**Exercise**: From the entries below, copy out word for word every line between the one containing "Task: Place cursor" and the one containing "Action: [x=623, y=23]", including both of those lines.

**Record set**:

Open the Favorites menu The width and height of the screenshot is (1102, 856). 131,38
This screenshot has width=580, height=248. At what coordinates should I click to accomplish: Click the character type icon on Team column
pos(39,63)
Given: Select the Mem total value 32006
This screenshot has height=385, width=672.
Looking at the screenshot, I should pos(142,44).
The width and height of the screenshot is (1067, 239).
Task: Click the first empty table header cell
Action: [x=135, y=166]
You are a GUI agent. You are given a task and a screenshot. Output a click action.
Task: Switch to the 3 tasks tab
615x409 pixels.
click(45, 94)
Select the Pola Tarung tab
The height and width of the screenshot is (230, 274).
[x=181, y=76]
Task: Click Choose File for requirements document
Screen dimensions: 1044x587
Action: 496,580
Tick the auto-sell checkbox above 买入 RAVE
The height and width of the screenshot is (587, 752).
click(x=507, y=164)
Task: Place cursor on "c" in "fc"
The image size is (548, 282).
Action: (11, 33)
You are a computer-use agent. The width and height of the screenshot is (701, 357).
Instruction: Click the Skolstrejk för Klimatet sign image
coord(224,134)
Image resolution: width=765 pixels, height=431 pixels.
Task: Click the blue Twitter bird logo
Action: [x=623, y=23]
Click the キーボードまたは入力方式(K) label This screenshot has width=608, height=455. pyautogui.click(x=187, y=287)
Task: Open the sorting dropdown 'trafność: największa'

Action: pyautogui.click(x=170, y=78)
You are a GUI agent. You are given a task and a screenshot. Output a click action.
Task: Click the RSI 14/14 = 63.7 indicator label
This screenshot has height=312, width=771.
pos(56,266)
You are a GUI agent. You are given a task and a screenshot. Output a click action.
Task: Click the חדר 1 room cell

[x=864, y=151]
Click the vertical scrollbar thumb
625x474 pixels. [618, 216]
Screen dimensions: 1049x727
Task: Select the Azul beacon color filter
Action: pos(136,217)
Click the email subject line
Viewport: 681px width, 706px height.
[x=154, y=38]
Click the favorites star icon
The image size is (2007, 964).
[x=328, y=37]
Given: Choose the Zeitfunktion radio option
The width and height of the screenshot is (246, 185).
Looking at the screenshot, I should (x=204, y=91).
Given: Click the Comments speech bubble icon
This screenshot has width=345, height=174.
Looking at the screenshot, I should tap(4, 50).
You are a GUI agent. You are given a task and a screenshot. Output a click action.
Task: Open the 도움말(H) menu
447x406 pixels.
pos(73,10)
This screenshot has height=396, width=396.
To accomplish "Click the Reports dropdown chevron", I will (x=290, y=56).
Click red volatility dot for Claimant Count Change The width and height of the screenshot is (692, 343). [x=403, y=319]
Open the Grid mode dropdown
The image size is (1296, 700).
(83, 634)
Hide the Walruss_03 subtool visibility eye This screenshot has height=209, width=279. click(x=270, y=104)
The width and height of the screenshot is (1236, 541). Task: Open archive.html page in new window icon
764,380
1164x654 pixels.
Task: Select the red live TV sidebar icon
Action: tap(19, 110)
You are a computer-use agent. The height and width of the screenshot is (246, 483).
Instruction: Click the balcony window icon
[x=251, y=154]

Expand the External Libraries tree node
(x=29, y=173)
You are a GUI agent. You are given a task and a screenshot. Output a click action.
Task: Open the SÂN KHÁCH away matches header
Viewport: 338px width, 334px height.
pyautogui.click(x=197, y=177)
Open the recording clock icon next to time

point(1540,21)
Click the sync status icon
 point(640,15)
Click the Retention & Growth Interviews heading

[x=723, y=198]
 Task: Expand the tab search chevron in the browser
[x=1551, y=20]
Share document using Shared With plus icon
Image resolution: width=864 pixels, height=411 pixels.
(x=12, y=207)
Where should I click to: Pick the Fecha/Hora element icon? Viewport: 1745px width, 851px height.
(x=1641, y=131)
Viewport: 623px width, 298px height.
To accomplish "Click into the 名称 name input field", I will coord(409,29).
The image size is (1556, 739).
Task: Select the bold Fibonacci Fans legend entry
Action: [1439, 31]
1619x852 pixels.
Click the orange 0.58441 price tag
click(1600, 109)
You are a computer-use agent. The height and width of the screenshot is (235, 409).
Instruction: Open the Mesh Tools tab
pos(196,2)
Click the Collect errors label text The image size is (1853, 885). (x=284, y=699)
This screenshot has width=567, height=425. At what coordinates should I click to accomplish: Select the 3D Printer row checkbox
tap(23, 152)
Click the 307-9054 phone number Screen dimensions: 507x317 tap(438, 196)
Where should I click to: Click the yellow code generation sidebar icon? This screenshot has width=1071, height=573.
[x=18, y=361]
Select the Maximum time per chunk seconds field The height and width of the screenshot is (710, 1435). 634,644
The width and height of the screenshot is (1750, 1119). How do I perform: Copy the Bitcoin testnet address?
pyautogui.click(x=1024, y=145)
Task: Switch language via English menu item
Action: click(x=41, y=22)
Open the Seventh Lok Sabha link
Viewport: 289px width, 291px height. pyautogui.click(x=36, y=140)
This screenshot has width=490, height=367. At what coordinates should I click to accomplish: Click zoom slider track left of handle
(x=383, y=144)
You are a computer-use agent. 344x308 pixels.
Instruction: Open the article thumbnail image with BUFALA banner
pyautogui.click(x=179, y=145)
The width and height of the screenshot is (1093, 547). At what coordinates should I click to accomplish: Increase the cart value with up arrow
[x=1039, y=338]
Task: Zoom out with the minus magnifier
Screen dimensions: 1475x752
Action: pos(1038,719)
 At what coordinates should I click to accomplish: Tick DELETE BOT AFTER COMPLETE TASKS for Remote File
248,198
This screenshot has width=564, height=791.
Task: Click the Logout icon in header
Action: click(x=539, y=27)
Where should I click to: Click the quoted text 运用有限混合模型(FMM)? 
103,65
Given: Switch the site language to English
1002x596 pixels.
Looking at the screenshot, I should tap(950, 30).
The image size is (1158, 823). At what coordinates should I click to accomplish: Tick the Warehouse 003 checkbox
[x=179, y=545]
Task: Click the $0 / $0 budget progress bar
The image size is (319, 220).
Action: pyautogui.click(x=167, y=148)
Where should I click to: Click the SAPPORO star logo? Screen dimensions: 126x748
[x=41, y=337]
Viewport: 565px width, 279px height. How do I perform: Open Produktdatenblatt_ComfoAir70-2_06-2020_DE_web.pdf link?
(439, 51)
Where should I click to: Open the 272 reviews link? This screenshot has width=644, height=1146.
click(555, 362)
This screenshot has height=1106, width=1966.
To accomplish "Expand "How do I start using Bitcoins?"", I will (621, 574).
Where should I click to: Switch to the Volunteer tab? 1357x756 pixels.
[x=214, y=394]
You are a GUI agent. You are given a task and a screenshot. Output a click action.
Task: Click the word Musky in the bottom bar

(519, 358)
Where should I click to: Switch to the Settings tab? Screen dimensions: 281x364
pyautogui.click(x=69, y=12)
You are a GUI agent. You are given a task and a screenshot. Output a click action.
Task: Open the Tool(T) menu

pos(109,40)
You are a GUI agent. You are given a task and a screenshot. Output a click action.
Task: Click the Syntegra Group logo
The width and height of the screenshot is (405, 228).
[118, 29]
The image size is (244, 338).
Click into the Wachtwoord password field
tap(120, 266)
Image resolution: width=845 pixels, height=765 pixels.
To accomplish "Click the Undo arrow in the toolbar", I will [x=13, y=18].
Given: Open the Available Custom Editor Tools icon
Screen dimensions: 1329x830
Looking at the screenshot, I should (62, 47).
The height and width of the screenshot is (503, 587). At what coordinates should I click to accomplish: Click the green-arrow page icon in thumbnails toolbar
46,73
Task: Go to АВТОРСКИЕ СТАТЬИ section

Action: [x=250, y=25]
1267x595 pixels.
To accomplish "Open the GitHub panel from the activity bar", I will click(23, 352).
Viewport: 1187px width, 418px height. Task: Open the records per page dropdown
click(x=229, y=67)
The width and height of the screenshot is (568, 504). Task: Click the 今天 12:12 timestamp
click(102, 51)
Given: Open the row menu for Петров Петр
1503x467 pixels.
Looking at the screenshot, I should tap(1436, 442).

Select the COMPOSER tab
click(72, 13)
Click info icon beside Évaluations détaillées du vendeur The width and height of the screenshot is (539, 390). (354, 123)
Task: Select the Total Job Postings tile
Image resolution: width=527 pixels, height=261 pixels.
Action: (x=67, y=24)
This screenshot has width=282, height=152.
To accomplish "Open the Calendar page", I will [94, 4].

**Solution for this task**:
Task: Place cursor on "c" in "fc"
The image size is (548, 282).
Action: (11, 33)
You are a computer-use agent. The width and height of the screenshot is (701, 357).
Instruction: Click the Skolstrejk för Klimatet sign image
coord(224,134)
Image resolution: width=765 pixels, height=431 pixels.
Task: Click the blue Twitter bird logo
Action: [x=623, y=23]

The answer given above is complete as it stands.